On 8/21/19 12:42 AM, boojin.kim wrote:
> This patch supports crypto information to be maintained via BIO
> and passed to the storage driver.
>
> To do this, 'bi_aux_private', 'REQ_CYPTE' and 'bi_dun' are added
> to the block layer.
>
> 'bi_aux_private' is added for loading additional private information into
> BIO.
> 'REQ_CRYPT' is added to distinguish that bi_aux_private is being used
> for diskcipher.
> F2FS among encryption users uses DUN(device unit number) as
> the IV(initial vector) for cryptographic operations.
> DUN is stored in 'bi_dun' of bi_iter as a specific value for each BIO.
>
> Before attempting to merge the two BIOs, the operation is also added to
> verify that the crypto information contained in two BIOs is consistent.

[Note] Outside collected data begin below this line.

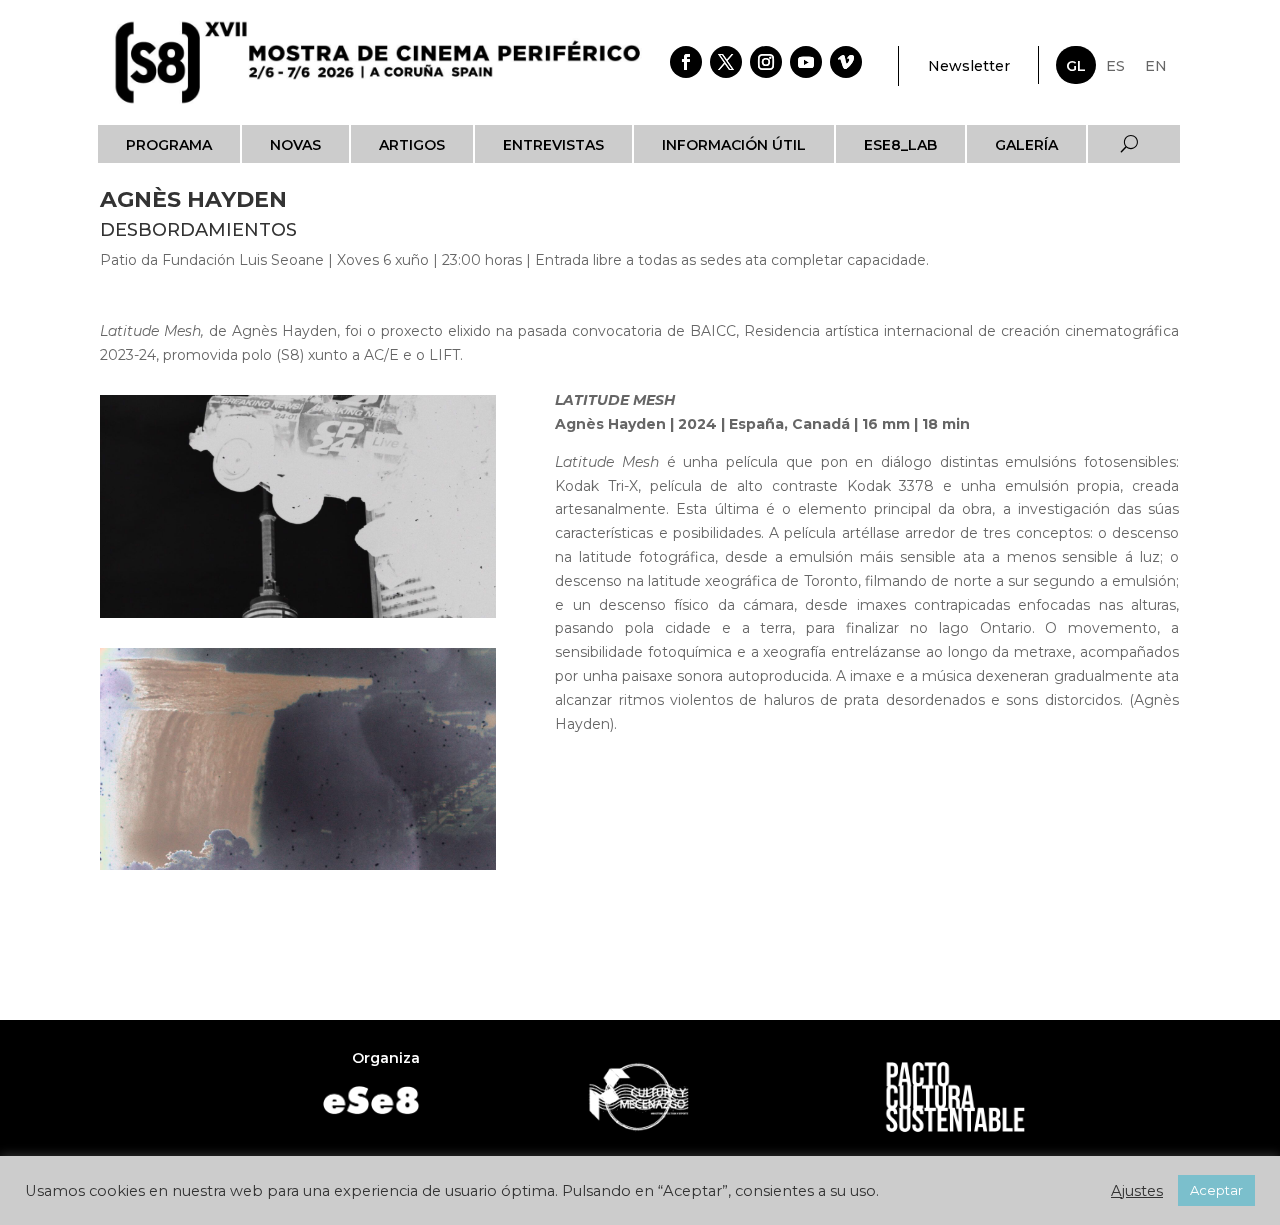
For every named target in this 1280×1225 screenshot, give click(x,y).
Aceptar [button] (1216, 1190)
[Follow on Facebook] (686, 62)
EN (1156, 66)
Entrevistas (553, 145)
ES (1115, 66)
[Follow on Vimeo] (846, 62)
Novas (295, 145)
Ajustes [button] (1137, 1191)
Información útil (734, 145)
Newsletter (969, 66)
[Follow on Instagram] (766, 62)
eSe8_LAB (900, 145)
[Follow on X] (726, 62)
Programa (169, 145)
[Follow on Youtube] (806, 62)
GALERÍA (1026, 145)
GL (1076, 66)
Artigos (412, 145)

This isn't going to happen. With this, and the inline encryption
proposed by Google, we'll bloat the bio even more. At least the Google
approach didn't include bio iter changes as well.

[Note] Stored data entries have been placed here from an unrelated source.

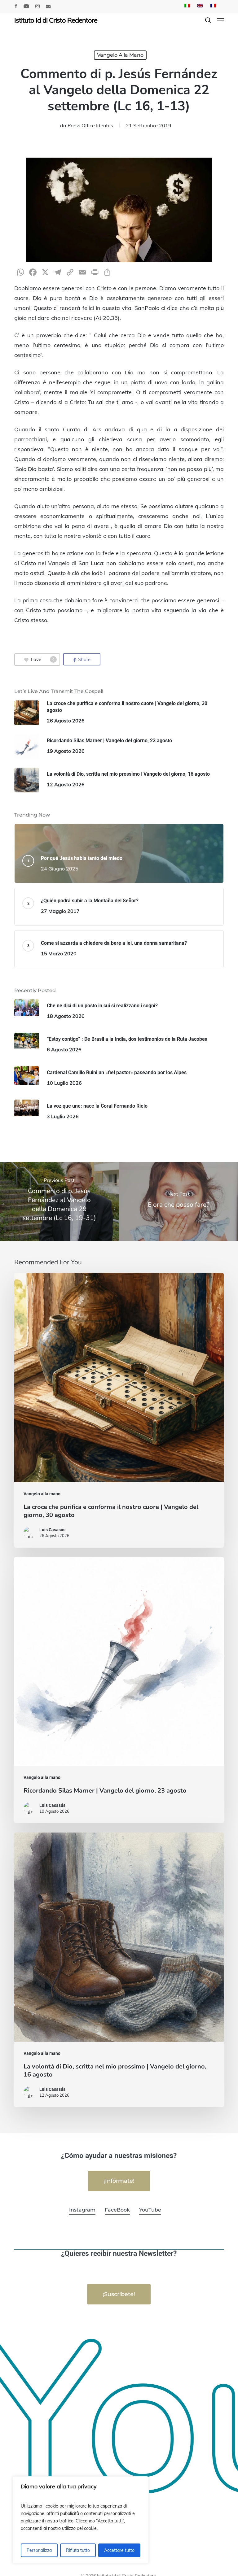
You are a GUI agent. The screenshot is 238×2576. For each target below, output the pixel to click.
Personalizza (39, 2550)
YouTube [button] (150, 2210)
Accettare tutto (119, 2550)
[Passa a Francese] (213, 6)
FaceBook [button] (117, 2210)
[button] (220, 20)
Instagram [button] (82, 2210)
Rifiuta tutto (78, 2550)
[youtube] (26, 6)
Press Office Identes (90, 125)
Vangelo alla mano (120, 55)
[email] (48, 6)
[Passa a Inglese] (200, 6)
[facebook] (16, 6)
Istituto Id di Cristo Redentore (55, 20)
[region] (80, 2520)
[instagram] (37, 6)
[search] (208, 20)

Please work it out between yourselves so we can have a single, clean
abstraction that works for both.
--
Jens Axboe
On Wed, Aug 21, 2019 at 5:10 AM Jens Axboe <[email protected]> wrote:
>
> On 8/21/19 12:42 AM, boojin.kim wrote:
> > This patch supports crypto information to be maintained via BIO
> > and passed to the storage driver.
> >
> > To do this, 'bi_aux_private', 'REQ_CYPTE' and 'bi_dun' are added
> > to the block layer.
> >
> > 'bi_aux_private' is added for loading additional private information into
> > BIO.
> > 'REQ_CRYPT' is added to distinguish that bi_aux_private is being used
> > for diskcipher.
> > F2FS among encryption users uses DUN(device unit number) as
> > the IV(initial vector) for cryptographic operations.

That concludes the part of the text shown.